>>>>>

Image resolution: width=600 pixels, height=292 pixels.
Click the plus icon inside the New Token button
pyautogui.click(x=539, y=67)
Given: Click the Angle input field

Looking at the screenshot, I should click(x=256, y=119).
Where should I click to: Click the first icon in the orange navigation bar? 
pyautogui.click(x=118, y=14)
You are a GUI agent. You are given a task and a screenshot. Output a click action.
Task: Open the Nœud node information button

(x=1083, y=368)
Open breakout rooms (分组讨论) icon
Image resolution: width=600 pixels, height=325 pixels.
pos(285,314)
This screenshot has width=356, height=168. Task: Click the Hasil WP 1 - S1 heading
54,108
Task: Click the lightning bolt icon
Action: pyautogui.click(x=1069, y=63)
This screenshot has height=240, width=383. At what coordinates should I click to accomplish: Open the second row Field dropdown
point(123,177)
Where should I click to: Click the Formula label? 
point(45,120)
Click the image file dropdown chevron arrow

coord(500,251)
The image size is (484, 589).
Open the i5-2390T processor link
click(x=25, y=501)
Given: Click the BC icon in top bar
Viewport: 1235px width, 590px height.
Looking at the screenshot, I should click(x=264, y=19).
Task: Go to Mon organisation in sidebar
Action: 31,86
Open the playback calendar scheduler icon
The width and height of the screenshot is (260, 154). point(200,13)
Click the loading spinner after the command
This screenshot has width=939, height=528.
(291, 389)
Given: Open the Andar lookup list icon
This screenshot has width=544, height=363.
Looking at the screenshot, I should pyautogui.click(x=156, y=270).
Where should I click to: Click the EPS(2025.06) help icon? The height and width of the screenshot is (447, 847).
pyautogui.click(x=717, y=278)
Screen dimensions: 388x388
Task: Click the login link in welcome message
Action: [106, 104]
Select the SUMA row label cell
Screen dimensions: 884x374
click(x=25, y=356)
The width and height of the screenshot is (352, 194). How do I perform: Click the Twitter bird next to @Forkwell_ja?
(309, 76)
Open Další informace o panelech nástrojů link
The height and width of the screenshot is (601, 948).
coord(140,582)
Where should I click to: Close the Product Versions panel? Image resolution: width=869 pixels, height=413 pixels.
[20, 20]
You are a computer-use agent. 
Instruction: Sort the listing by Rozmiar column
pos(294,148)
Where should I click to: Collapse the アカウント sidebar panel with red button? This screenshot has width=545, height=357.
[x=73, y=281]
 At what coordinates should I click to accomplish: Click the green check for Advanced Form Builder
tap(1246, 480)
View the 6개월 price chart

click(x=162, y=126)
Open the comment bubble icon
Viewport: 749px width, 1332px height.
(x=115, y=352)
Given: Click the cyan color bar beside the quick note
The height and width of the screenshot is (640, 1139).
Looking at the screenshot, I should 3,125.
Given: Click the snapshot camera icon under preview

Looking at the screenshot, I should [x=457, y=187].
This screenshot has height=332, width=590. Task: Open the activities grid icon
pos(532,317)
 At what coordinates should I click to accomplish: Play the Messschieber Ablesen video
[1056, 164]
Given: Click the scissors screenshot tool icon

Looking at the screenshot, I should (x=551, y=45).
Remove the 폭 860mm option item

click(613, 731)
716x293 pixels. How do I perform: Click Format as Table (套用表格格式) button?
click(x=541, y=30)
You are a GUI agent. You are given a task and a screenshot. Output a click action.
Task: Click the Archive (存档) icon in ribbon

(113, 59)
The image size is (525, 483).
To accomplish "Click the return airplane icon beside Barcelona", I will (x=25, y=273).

<<<<<

### Assignment
All lines of the listing that contain the word "size" should be copied out.

### Written answer
The image size is (484, 589).
The image size is (525, 483).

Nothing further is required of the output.